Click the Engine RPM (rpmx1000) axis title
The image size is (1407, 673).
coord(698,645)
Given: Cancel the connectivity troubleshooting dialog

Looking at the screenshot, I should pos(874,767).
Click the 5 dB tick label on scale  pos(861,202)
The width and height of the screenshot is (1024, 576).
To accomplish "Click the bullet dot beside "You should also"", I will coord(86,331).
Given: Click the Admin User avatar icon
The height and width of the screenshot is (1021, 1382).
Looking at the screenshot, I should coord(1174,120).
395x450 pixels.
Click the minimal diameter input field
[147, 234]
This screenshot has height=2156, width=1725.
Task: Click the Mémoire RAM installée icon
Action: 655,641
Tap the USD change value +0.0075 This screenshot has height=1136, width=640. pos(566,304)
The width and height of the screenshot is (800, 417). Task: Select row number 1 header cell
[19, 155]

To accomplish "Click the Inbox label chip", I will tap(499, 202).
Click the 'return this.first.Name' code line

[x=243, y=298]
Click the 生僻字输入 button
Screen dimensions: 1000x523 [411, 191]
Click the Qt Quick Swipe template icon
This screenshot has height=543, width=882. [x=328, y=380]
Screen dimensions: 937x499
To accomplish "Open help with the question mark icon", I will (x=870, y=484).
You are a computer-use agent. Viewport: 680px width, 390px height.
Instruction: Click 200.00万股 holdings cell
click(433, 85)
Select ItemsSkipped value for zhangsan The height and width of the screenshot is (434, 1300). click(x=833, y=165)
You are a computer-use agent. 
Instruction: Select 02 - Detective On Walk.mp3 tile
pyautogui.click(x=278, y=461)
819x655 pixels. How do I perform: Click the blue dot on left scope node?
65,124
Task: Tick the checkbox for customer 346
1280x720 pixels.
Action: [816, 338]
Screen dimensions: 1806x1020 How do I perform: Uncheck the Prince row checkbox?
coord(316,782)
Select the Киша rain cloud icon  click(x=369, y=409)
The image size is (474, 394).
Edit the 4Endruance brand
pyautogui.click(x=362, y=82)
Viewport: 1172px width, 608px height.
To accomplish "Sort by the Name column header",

:: ASSIGNMENT ::
Please count the lines of the material above that contain "Viewport", and give only the number.

:: EXERCISE RESPONSE ::
2